1. Route 66 - Illinois
Route 66 zaczyna się w Chicago, Wietrznym Mieście, tuż przy głównej ulicy – Michigan Avenue, biegnącej równolegle do jeziora. Tabliczki „Begin Route 66” na Adams Street, a „End Route 66” na Jackson Blv. wiszą wysoko na latarniach, by turyści nie mogli ich ukraść (co zdarzało się nagminnie, gdy wisiały nisko). Historię Chicago najlepiej poznawać w knajpce Lou Mitchells. Serwują tam „jumbo omletes”, o którym w przewodniku po najlepszych restauracjach napisano: „Gdyby Bóg robił omlety, smakowałyby tak, jak te u Lou Mitchells”. Ale Chicago to także miasto rodzinne Ernesta Hemingwaya, tu zaczynał swoje eksperymenty genialny architekt Frank Lloyd Wright, tu działał Al Capone, oszałamiającą karierę zrobił koszykarz wszech czasów Michael Jordan. Al Capone często skrywał się w Joliet, miasteczku stalowych zwodzonych mostów. Jego ulubiony Rialto Square Theatre (uznany niegdyś za jeden z dziesięciu najpiękniejszych teatrów na świecie) wciąż istnieje, podobnie jak słynne więzienie, które w połowie XIX wieku było największym w USA. Rozsławione zostało przez film „Blues Brothers” i serial „Skazany na śmierć”.

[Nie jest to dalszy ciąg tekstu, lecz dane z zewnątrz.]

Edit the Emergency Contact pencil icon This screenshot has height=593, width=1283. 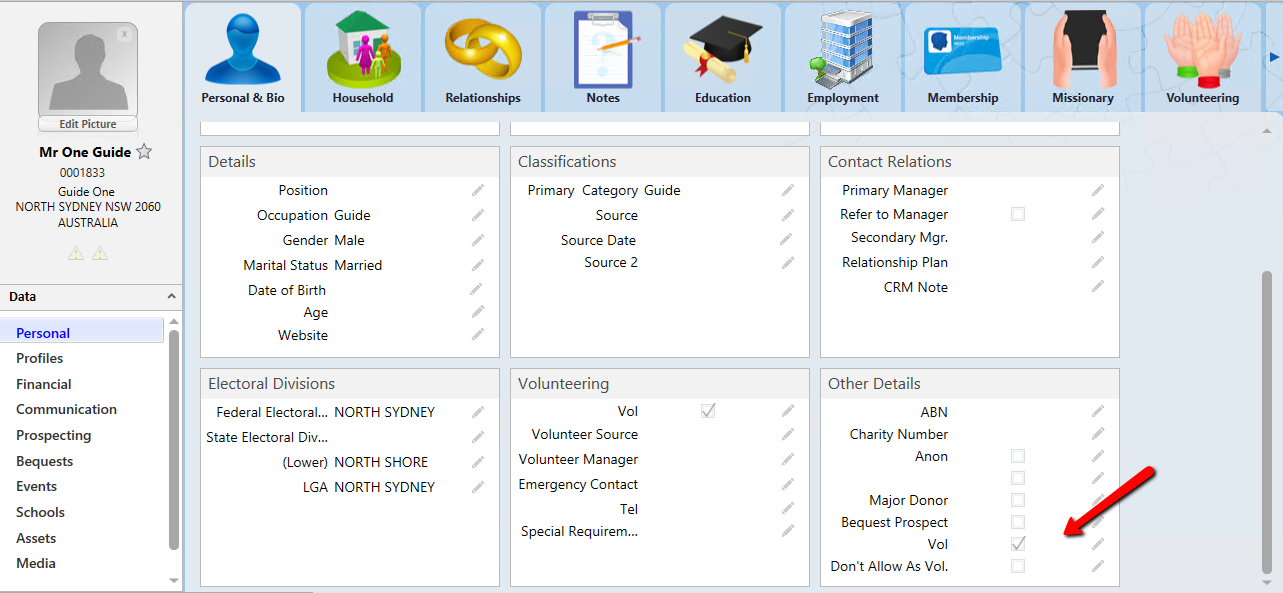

W Illinois Route 66 mknie między polami kukurydzy i przecina małe miasteczka. Cieszą oko zabytkowe stacje benzynowe. Najładniejsze to: Ambler’s Texaco w Dwight i maleńka, wyglądająca jak zabaweczka Standard Oil Corporation w Odell. Wielkie natomiast są postaci legendarnego drwala – Paula Bunyana. Sławiąc jego moc i dobre serce, Amerykanie postawili mu wiele pomników. W Atlancie Bunyan zamiast siekiery trzyma wielkiego hot doga, w Wilmington w kasku astronauty ma w dłoniach rakietę. Będąc w stolicy stanu Illinois – Springfield – trzeba wstąpić do kultowej Cozy Dog Drive In – knajpki serwującej parówki w cieście z mąki kukurydzianej. Obowiązkowym przystankiem jest też warsztat samochodowy klanu Billa She’a – raj dla miłośników motoryzacji i nieformalne muzeum.